SNSでは、今もなお「大好きなドラマ」「ほんとに出会えてよかった」「超えるドラマない」「全国民みるべき」といった称賛の声が寄せられています。

多部未華子が潮ゆくえの言葉にできない痛みを表現

多部未華子さんの演技は、本作の繊細で静かな空気を支えていました。多部さんが演じた潮ゆくえは、学習塾の講師という人に教える立場にありながら、自分の本音を人前でうまく言葉にできない女性です。明るく振る舞っていても、帰り道では一人で傷ついています。その見せ方がとても自然でした。

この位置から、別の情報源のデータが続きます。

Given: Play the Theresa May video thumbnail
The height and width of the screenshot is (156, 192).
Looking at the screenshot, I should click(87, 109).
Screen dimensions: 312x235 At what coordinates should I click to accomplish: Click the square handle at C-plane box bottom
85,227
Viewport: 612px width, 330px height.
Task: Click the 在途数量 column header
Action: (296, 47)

特に印象に残るのは、ゆくえが相手を責めたいわけではないのに、結果として言葉が刺さってしまう場面です。多部さんは大きな芝居に頼らず、少し視線を落としたり返事の間を長く取ったりして、ゆくえの戸惑いを見せます。同窓会のあとに平静を保とうとして笑顔を作る場面や、椿たちの前でやっと本音をこぼす場面では、言葉より先に表情が揺れます。だからこそ、ゆくえが「分かってほしいのに、うまく言えない」人としてきちんと立ち上がっていました。

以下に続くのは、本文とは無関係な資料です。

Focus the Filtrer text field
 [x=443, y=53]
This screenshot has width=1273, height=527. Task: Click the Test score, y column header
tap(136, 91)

本作は、多部さんにとってフジテレビ系連続ドラマで初めて主演を務めた作品でもあり、その意味でもこの役は節目だったはずです。4人主演の中で一人だけが前へ出過ぎるのではなく、それでも画面の中心に残るバランス感覚は見事でした。ゆくえが誰かを強く否定しないまま、それでも傷ついていることを伝えられたのは、多部さんの細やかな演技があったからだと思います。

繊細な会話劇で2週連続のXの世界トレンド1位を記録し、TVerお気に入り登録者数100万人を突破した本作は、まさに“圧倒的快挙で注目を集めたドラマ”と呼ぶにふさわしい一作です。まだ見ていないなら、4人が初めて向き合う第1話から、ぜひじっくり追いかけてみてください。